Blog Archive

9.28.2009

Movements


TRANSPORTATION

I gained a lot of respect for the art of movement in Ghana. There I realized just because you get on a bus, doesn’t mean you will go anywhere and just because you find a seat, doesn’t mean you will keep it to yourself. I was also humbled by how many things must gracefully align in order to stay alive while in movement.

For my one day trip to Nagasaki I moved myself in various ways. I rode a bike, I took a ferry, I got on a bus, I walked, I got on some cable cars, then I took a different ferry, and then ran I few miles in the dark. I think people take transportation for granted, as a thing that happens in-between real things. But once you start to think of it as a real thing in itself, it becomes truly amazing. I mean, there are so many ways of moving that I did not even touch: motorcycle, swimming, helicopter, sailboat, parachute, rollerblades….and as my friend pointed out in Japan, the electric unicycle. “Traveling” seems to get overshadowed by the act of being somewhere new. And while I felt the need to go somewhere newer and shake off some dust, I was looking forward to the act of flinging myself forward in various ways. I decided I would attempt to get myself to Seoul, Korea.
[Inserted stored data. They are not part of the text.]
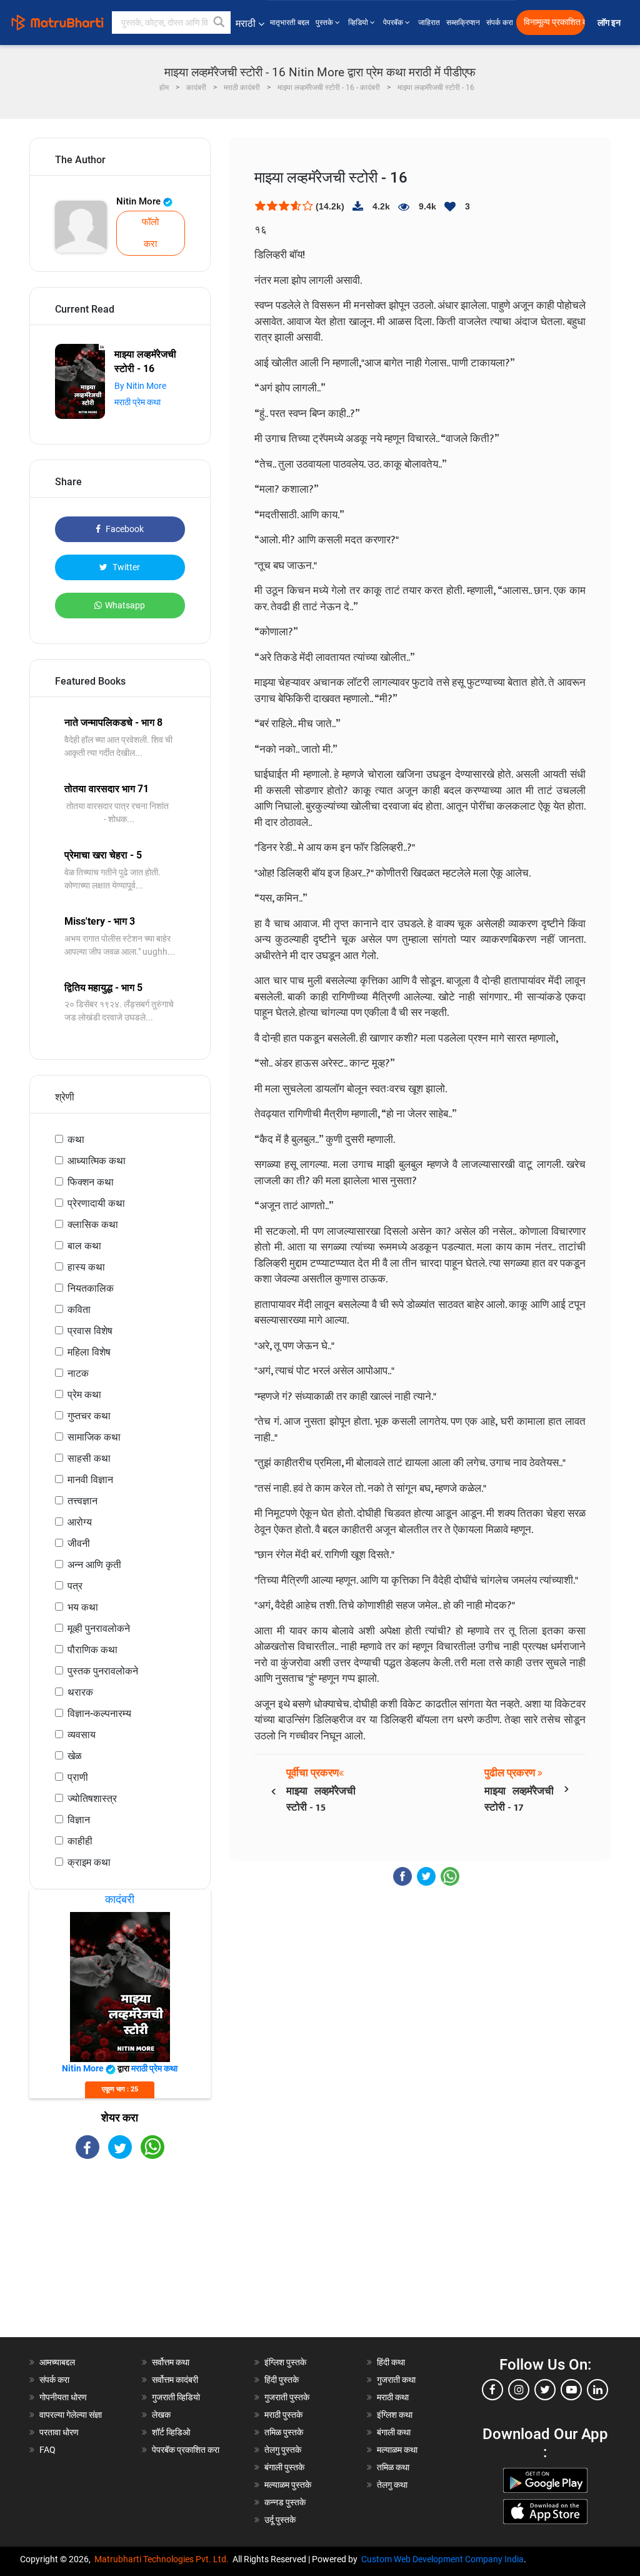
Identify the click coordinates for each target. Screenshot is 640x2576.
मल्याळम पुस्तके (287, 2485)
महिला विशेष (89, 1352)
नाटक (78, 1373)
The highlights of Korean transport were hitch hiking with some female monks in their sedan and being the only person on a cruise liner deck at night leaving Busan harbor. (Dance party ensued of course) I felt incredibly lucky to be moving in these ways. I was neither here nor there, and there is something liberating about slipping through those cracks in space.

MEDITATION

During my days as a Buddist monk in the ancient city of Gyeonju I came to understand a different type of movement – movement of the mind and soul.